According to the Christian Science Monitor, relations had been growing "has been under way for some years prior to Ahmadinejad's ascendancy to the presidency." Observers of Cuba point to the fact that Cuba hosts an Iranian electronic jamming station outside Havana which is used to block broadcasting by the US-backed Radio Marti. Iran also worked with Cuba expertise to jam American broadcasting into its borders. Cuba has also helped build a genetic laboratory in Iran.

==Trade==
According to the above-mentioned January 2006 document, Iran and Cuba expanded cooperation in several commercial, banking, agriculture, health and cultural fields. The two countries also stated they will expand cooperation in areas of the sugar industry, fishery, biotechnology, sports, transportation, development projects, investment, tourism, information technology and communications and water resources.

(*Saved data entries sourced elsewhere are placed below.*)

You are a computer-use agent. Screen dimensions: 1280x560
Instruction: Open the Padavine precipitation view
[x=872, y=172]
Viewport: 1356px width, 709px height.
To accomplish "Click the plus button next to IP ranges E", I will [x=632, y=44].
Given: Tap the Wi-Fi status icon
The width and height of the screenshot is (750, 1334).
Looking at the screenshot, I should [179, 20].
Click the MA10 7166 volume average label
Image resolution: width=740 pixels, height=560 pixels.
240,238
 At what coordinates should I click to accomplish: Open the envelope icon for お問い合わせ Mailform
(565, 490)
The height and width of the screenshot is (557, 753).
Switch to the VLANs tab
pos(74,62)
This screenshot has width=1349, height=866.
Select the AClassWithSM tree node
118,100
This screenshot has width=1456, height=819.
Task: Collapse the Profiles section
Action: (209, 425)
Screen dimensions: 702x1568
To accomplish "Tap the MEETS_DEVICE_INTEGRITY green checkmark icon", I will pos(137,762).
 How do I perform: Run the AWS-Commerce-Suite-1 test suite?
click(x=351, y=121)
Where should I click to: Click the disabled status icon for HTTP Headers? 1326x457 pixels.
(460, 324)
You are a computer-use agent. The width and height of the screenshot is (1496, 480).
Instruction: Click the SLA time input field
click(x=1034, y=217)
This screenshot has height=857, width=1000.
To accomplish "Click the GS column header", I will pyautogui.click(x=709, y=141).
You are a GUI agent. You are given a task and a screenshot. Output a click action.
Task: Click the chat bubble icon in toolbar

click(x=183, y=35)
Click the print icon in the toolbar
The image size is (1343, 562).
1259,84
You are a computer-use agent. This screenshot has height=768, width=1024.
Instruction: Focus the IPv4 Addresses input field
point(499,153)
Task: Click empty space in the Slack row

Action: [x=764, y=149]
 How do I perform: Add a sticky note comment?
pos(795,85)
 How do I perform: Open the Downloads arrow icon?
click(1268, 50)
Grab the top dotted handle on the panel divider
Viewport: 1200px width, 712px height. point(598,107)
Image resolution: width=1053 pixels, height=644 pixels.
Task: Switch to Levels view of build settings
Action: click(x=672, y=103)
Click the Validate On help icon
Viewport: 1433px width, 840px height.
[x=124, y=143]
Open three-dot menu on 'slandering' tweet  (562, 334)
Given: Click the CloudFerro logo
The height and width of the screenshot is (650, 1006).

The document asks for Iran and Cuba to provide more facilities in banking cooperation with an aim of promoting economic and trade ties and making use of mutual scientific, research and industrial capabilities. In 2006 trading between the two countries reached US$5 million.

In 2008, Iran granted Cuba a 200-million-Euro credit line to undertake several different projects; a large part of that money was dedicated to financing Cuban imports of railroad wagons, both for cargo and passengers.

==Nuclear energy==
Cuba supports Iran's program to develop nuclear technology for peaceful purposes, though the countries agreed to stop the proliferation of nuclear weapons. Former President of Cuba Fidel Castro spoke admiringly of Iran, "increasing its ability to fight big powers by the day."

In June 2025, the United States bombed three nuclear sites in Iran. Cuban President Miguel Díaz-Canel strongly condemned the attack, describing it as a serious violation of the UN Charter. He also stated that the actions of the United States were "plung[ing] humanity into a crisis with irreversible consequences."